▶ _Your instructions_
Would you transcribe each entry precisely as it stands, setting aside any images?

Stored dataset items:
──────────────────────────────
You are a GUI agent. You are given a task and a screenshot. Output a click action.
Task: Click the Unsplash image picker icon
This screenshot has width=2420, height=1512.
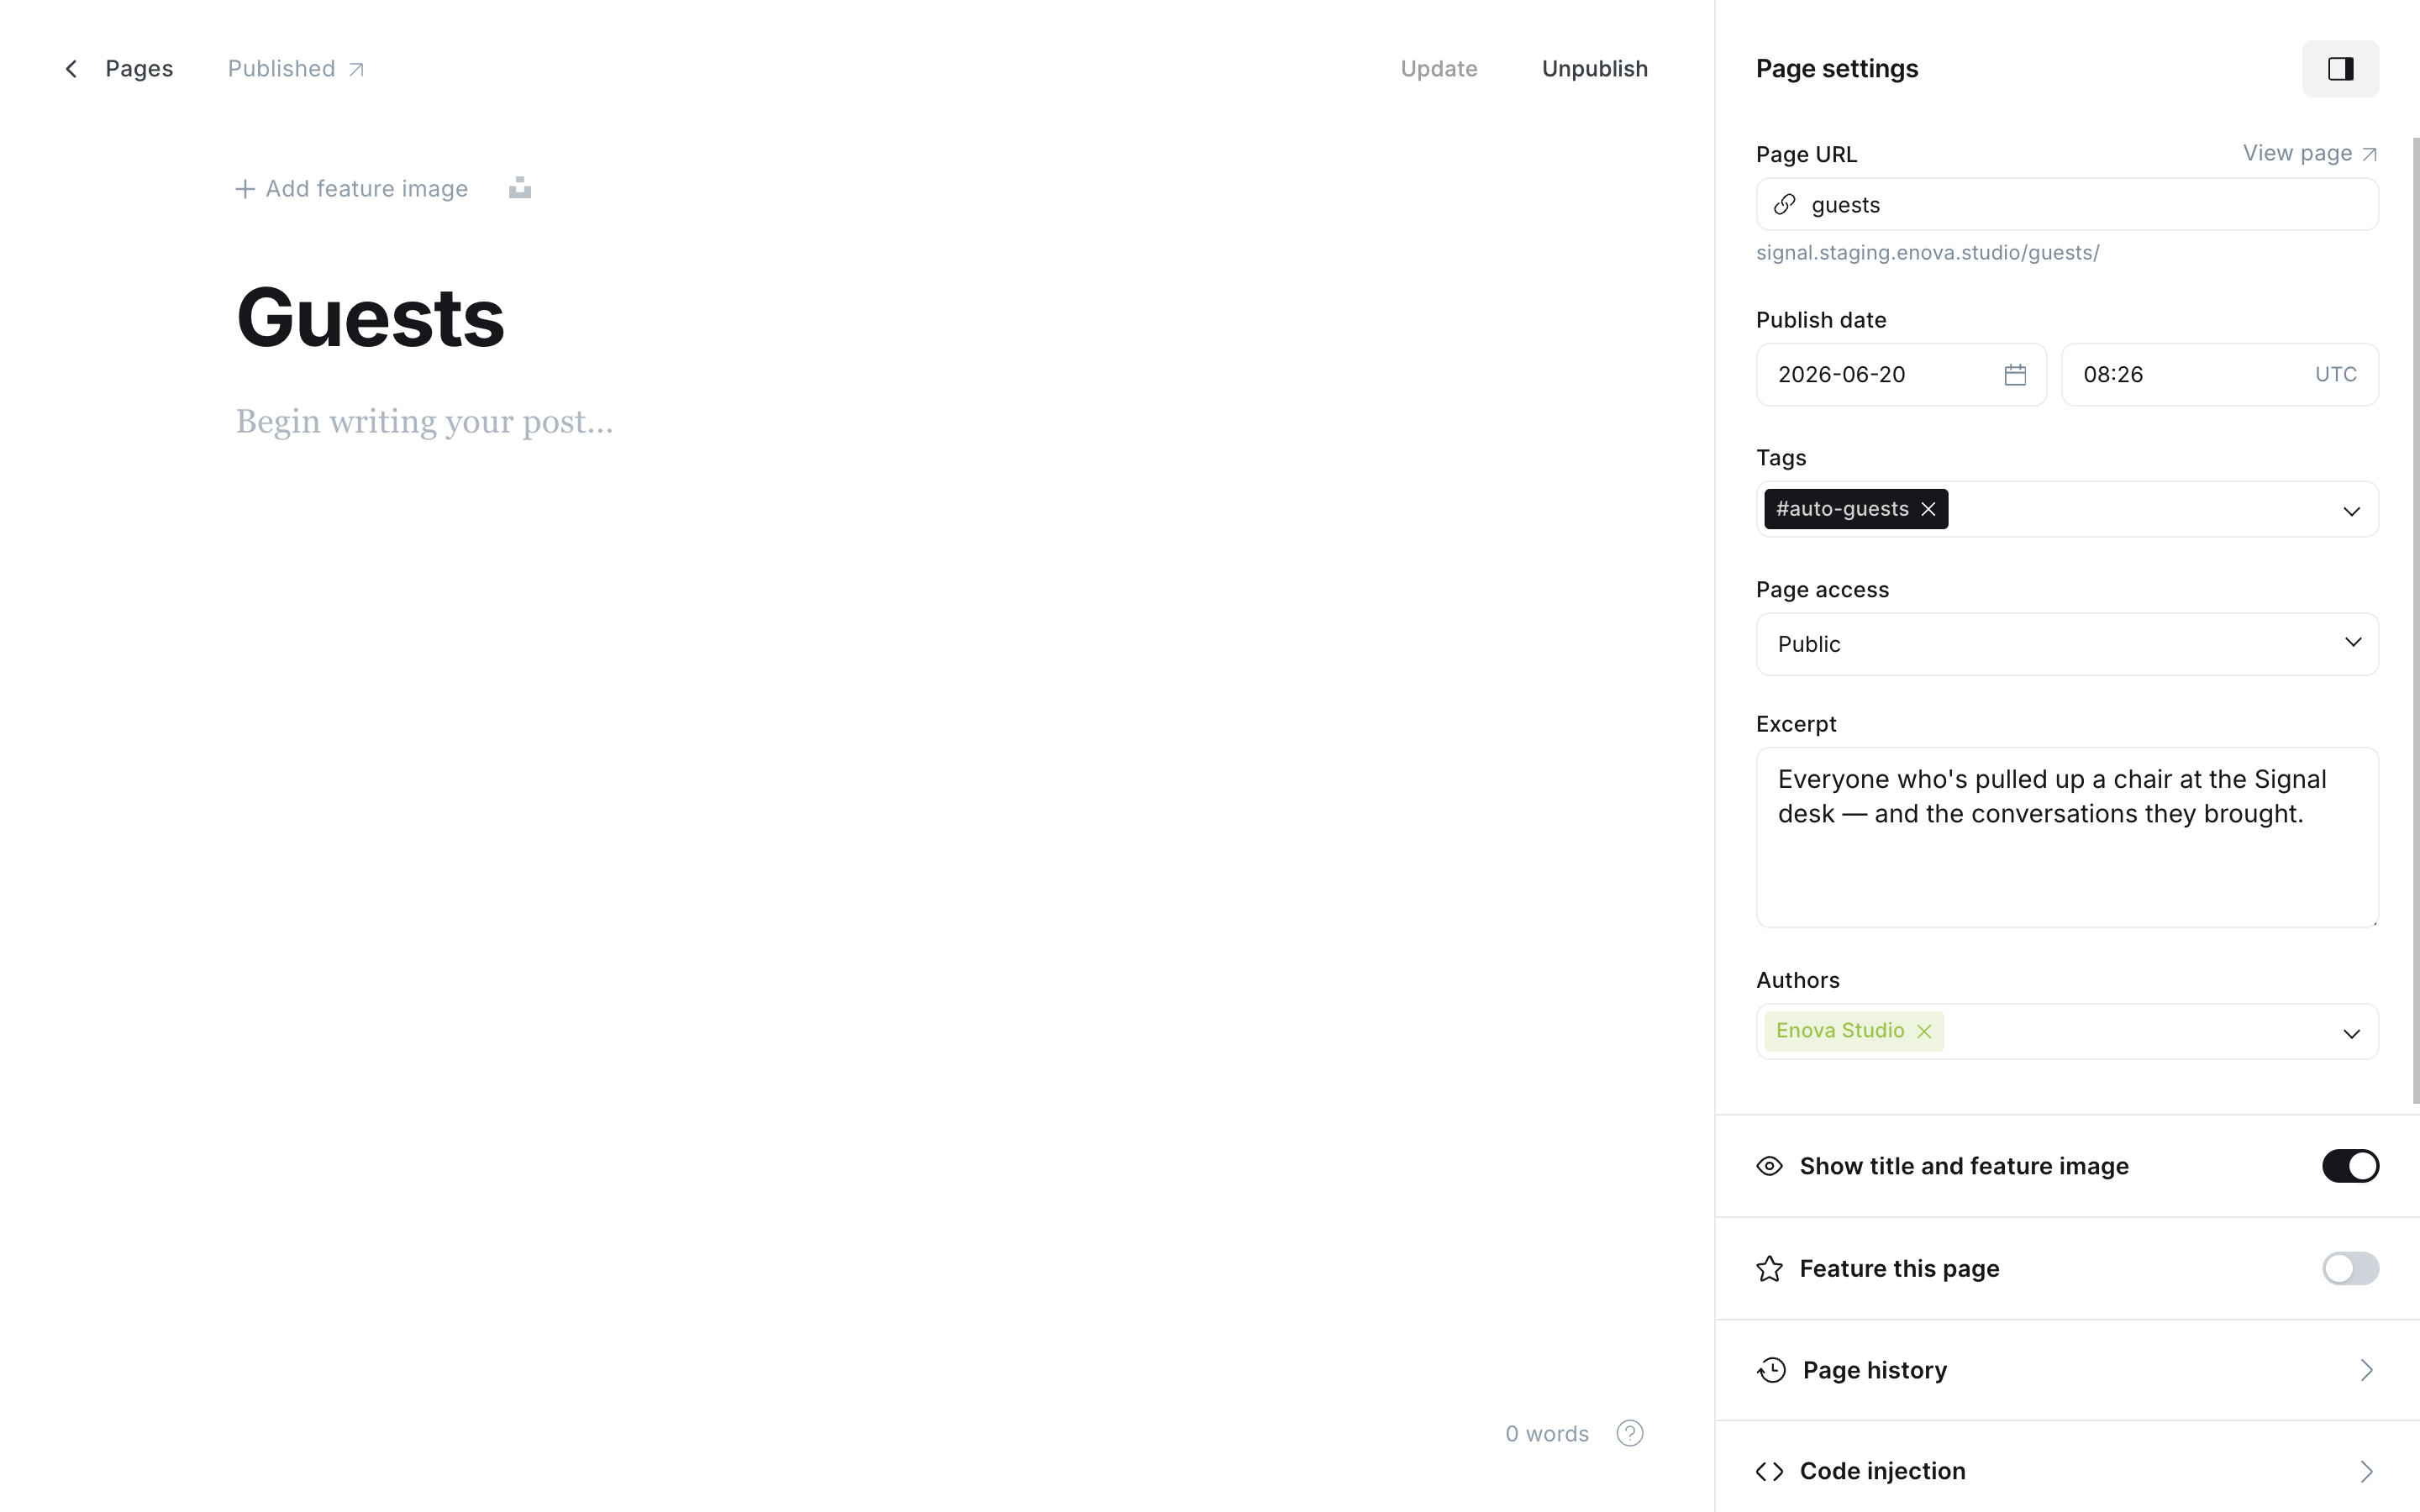tap(519, 188)
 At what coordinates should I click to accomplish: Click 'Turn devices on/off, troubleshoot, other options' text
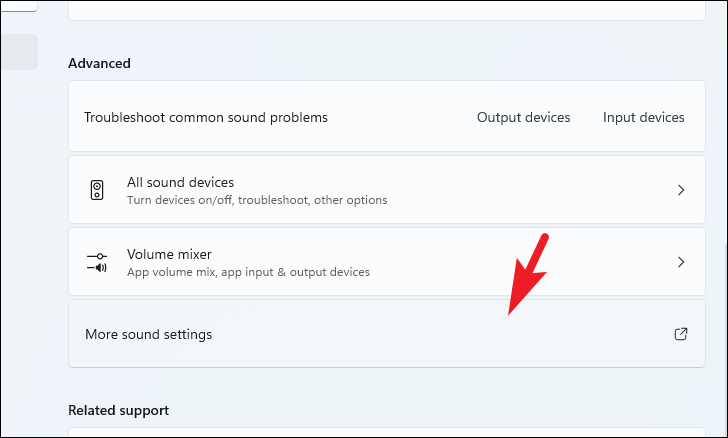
──────────────────────────────
▶ _Response below_
You are a GUI agent. You are given a task and a screenshot. Output a click action.
Task: Click the Unsplash image picker icon
This screenshot has width=2420, height=1512.
tap(519, 188)
 At what coordinates should I click to accomplish: Click 'Turn devices on/off, troubleshoot, other options' text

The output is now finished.